Items listed in a dataset
════════

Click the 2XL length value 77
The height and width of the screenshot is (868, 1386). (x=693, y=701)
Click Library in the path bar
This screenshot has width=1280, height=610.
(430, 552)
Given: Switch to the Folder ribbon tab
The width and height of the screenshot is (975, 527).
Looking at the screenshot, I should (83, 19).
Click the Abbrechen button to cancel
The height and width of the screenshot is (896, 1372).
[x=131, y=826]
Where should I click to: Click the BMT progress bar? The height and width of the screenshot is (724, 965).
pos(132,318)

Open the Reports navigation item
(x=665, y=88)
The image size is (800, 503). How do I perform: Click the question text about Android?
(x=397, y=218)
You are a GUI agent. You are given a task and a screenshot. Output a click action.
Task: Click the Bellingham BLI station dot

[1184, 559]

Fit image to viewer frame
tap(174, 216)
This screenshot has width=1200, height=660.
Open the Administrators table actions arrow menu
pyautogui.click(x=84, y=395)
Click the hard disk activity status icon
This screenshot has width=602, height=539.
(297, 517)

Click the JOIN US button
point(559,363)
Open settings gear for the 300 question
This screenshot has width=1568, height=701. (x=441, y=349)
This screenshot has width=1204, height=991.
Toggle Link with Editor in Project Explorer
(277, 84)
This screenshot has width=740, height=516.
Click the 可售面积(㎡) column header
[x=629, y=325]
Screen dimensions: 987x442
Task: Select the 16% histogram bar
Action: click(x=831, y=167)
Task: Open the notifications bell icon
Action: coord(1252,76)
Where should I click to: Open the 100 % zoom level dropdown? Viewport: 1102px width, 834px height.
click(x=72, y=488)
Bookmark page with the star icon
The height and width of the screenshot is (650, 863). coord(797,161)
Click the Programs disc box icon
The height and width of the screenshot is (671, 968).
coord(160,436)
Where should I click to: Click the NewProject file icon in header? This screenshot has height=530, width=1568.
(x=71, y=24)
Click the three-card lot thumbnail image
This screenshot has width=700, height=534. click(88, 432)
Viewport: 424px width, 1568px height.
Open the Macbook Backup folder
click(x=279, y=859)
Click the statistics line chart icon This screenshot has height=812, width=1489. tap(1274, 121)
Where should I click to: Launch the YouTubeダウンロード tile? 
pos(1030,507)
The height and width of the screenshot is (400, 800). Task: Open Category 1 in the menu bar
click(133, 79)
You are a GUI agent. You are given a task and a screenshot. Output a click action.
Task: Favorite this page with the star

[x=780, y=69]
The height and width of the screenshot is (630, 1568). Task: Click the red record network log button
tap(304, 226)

════════

- Work request -
Please output only the lines from the one holding "Viewport: 424px width, 1568px height." to the end of the records, first and last included, exactly as they appear.

- Response to the exercise -
Viewport: 424px width, 1568px height.
Open the Macbook Backup folder
click(x=279, y=859)
Click the statistics line chart icon This screenshot has height=812, width=1489. tap(1274, 121)
Where should I click to: Launch the YouTubeダウンロード tile? 
pos(1030,507)
The height and width of the screenshot is (400, 800). Task: Open Category 1 in the menu bar
click(133, 79)
You are a GUI agent. You are given a task and a screenshot. Output a click action.
Task: Favorite this page with the star

[x=780, y=69]
The height and width of the screenshot is (630, 1568). Task: Click the red record network log button
tap(304, 226)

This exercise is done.